Environmental concerns even came to the fore in China. The country's State Environmental Protection Administration began its first national survey of pollution sources. Some citizens made it clear that a survey alone wouldn't allay their fears concerning the country's rapidly developing chemical industry. In March, violent protests against a p-xylene unit took place in Fujian province. In May, demonstrators took to the streets of Chengdu, the capital of Sichuan province, to oppose a refinery and petrochemical project that PetroChina has long been planning to build in their city.

Then, in October, protestors mounted a cyberspace campaign against a planned petrochemical complex in Taizhou, an industrial city south of Shanghai. The city is already home to numerous chemical plants and suffers from heavy pollution.

TRADE ISSUES. The European Union continued to take the lead in weeding out anticompetitive practices in the chemical industry. European Commission investigators raided the European offices of laundry and dishwasher detergent producers to investigate price-fixing charges. The EC imposed combined fines of nearly $7.5 million on four producers of aluminum fluoride, used to lower the smelting temperature of aluminum, for fixing prices between July and December 2000. And the commission sent a Statement of Objections to a number of companies that it says participated in a cartel covering calcium carbide and magnesium powder, products used in the steel and industrial gases industries.

The Europeans weren't the only ones to cry foul over alleged bad trade practices. The World Bank said four European suppliers of pyrethroid insecticides to a malaria control project in India colluded to fix prices. As a result, the bank said Aventis CropScience, Bayer, BASF, and Syngenta could be blocked from doing business with the bank if found guilty.

After an internal investigation at specialty chemical maker Lubrizol, U.S. federal authorities charged former company employee Kyung J. Kim, a one-time senior R&D associate, with theft of trade secrets and conspiracy. The charges, filed in U.S. District Court for the Northern District of Ohio, allege Kim downloaded trade secrets about thermoplastic polyurethanes and other technologies and provided the information to a Lubrizol competitor, South Korea's SK Chemicals.

Trade secrets were also at the heart of a series of disputes between DuPont, its former Invista textile fibers subsidiary, and French chemical maker Rhodia.

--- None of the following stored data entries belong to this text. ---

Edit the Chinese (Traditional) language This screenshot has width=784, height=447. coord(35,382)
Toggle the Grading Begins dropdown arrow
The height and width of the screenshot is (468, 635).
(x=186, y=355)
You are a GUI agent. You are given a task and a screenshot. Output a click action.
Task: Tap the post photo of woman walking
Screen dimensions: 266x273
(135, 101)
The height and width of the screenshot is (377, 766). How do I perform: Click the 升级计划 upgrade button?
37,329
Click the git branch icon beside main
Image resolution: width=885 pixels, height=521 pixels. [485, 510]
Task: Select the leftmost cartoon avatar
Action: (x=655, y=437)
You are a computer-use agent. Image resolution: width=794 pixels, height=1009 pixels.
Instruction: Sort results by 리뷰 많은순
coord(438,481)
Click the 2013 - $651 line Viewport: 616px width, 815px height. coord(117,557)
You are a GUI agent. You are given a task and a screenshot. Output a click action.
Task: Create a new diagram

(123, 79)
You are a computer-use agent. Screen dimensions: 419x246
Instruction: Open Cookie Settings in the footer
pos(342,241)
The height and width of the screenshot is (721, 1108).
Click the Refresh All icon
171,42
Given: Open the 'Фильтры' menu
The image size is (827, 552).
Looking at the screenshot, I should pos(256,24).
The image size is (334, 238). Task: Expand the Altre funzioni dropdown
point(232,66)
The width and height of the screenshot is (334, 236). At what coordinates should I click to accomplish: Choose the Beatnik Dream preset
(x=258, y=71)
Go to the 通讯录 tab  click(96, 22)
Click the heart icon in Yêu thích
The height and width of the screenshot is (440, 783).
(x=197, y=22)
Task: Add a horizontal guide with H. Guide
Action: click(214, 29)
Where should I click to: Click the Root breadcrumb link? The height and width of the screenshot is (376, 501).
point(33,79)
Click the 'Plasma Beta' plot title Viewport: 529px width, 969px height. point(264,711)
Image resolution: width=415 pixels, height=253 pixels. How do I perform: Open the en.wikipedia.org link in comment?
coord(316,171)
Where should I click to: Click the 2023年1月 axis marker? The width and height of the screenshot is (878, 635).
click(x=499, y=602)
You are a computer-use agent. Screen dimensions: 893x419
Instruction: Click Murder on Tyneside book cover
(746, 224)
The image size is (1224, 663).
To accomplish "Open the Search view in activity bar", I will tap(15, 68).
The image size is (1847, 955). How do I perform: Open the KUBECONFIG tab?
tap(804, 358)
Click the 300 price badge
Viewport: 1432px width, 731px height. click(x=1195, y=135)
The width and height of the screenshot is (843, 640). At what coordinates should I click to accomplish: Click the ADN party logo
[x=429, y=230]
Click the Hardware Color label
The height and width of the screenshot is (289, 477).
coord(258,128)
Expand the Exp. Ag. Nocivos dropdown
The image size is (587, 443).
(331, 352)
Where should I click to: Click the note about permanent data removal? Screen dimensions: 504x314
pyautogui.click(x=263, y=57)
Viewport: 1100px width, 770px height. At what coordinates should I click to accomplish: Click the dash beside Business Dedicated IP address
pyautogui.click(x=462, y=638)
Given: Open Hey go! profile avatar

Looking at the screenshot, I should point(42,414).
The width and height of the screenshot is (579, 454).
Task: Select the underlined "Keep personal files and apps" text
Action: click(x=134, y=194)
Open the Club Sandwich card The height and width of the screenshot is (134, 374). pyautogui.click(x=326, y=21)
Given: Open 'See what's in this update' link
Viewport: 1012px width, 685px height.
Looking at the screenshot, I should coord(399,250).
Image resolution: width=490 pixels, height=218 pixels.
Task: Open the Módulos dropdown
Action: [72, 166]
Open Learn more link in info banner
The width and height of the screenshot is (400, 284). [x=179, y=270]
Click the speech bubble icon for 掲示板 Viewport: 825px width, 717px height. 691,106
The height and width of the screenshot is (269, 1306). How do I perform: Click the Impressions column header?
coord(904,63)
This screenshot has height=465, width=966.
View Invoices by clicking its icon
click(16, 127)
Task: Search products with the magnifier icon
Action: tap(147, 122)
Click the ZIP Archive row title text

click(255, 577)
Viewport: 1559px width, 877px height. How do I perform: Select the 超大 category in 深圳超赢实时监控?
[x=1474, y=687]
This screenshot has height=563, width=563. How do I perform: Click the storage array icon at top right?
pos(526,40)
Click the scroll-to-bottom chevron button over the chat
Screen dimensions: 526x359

In May, Invista, now owned by Koch Industries, sued DuPont to get access to three researchers with information Invista said it needed to argue a dispute with Rhodia over patents covering the nylon 6,6 intermediate adiponitrile. In August, Invista sued Rhodia and DuPont, charging that the two conspired to steal trade secrets for manufacturing adiponitrile so they could build a plant in Asia. The judge hearing the conspiracy case dismissed the suit because the court lacked jurisdiction over the largely overseas case, but Invista quickly refiled it, naming only DuPont as the defendant in the case, which is still pending.